## Begin INPUT DATA

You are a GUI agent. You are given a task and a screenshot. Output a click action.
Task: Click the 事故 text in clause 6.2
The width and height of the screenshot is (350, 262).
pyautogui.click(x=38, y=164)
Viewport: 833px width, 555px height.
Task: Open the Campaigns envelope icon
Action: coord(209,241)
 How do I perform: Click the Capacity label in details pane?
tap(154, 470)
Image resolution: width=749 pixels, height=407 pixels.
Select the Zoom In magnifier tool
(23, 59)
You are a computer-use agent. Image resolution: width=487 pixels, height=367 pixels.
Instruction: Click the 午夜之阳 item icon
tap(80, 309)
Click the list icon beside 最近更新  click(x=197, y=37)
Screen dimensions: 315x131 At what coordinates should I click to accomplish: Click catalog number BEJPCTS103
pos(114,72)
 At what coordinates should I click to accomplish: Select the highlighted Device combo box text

## End INPUT DATA
## Begin INPUT DATA

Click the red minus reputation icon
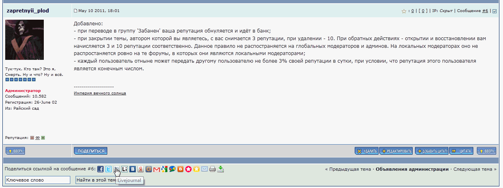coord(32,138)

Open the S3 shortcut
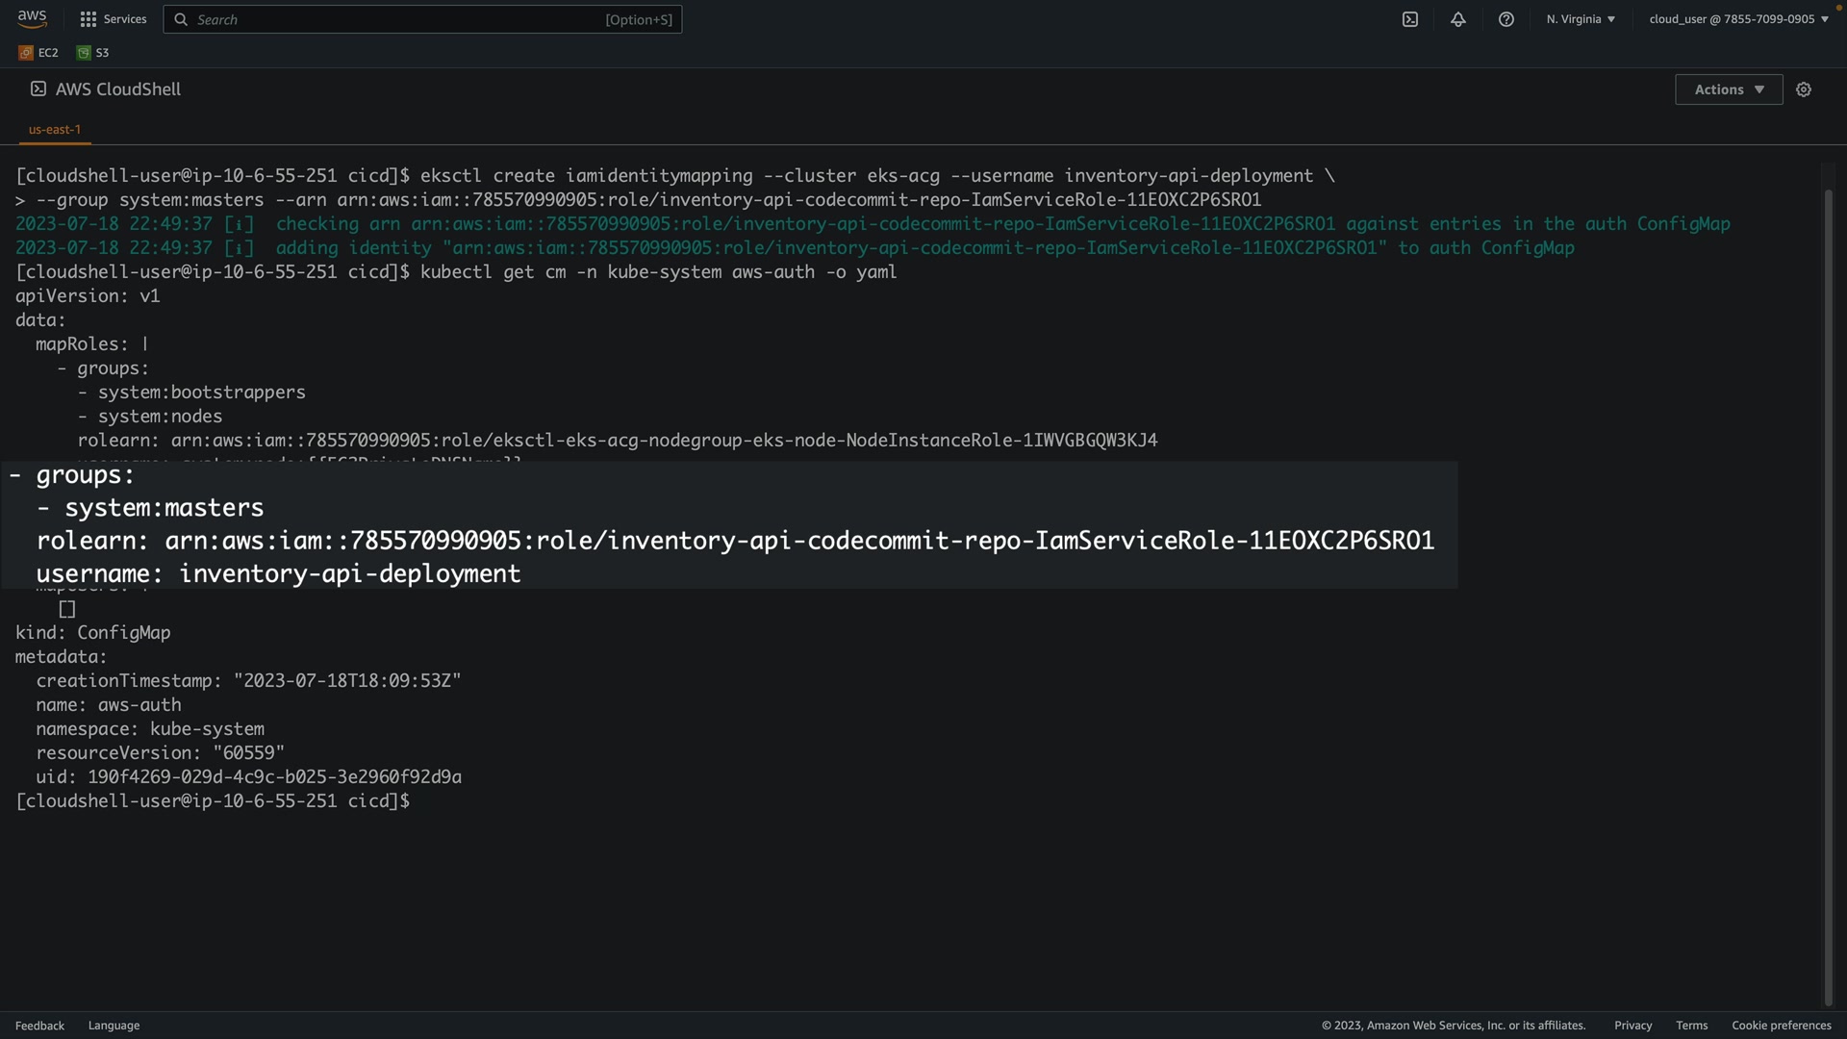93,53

## End INPUT DATA

DIRECTIONS — Show every row above that contains the string "resolution", treating uppercase and lowercase as different.

TASK OUTPUT —
Image resolution: width=749 pixels, height=407 pixels.
You are a computer-use agent. Image resolution: width=487 pixels, height=367 pixels.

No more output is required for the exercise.